**Extracted records:**
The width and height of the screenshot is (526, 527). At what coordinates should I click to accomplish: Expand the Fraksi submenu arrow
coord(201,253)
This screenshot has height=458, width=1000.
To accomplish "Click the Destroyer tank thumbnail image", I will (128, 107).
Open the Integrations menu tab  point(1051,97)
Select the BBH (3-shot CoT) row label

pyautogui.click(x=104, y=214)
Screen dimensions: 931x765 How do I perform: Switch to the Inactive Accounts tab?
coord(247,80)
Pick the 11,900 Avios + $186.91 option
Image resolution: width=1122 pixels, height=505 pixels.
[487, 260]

* * *

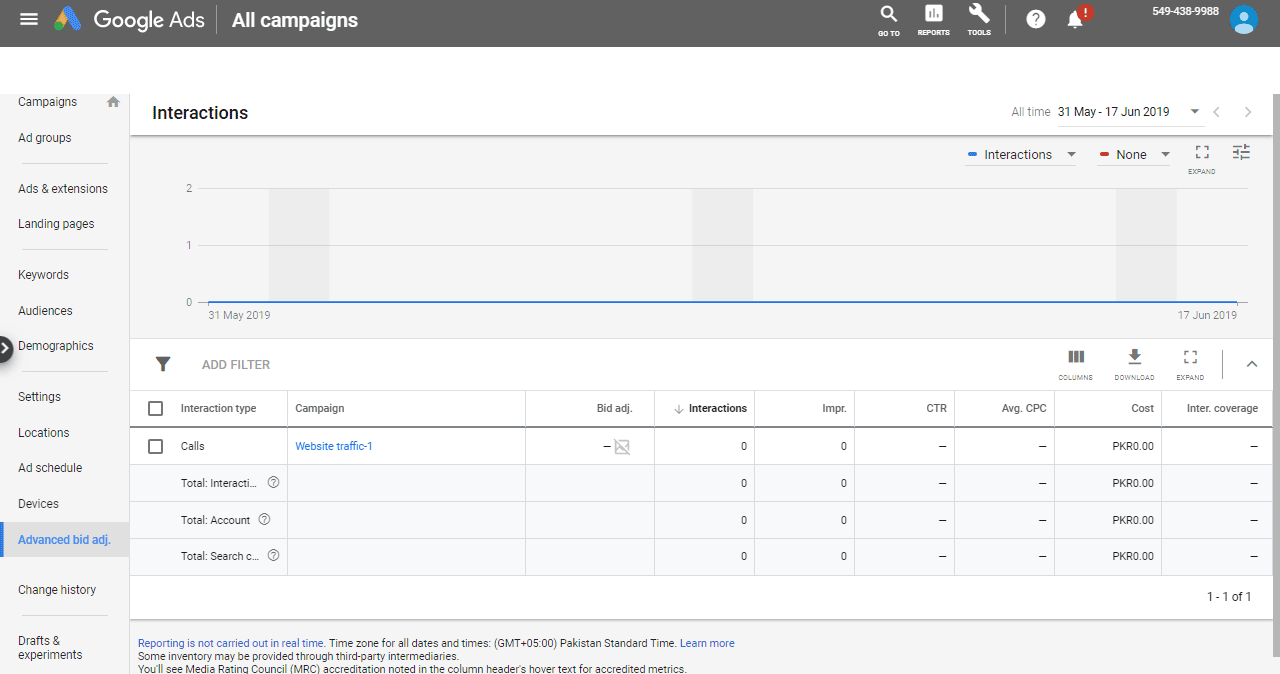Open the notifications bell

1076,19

**Assigned task:** Within the listing above, locate the line containing "This screenshot has height=458, width=1000." and the line containing "Pick the 11,900 Avios + $186.91 option". Reproduce those two lines and all lines between them exactly, with nothing added.

**Answer to this problem:**
This screenshot has height=458, width=1000.
To accomplish "Click the Destroyer tank thumbnail image", I will (128, 107).
Open the Integrations menu tab  point(1051,97)
Select the BBH (3-shot CoT) row label

pyautogui.click(x=104, y=214)
Screen dimensions: 931x765 How do I perform: Switch to the Inactive Accounts tab?
coord(247,80)
Pick the 11,900 Avios + $186.91 option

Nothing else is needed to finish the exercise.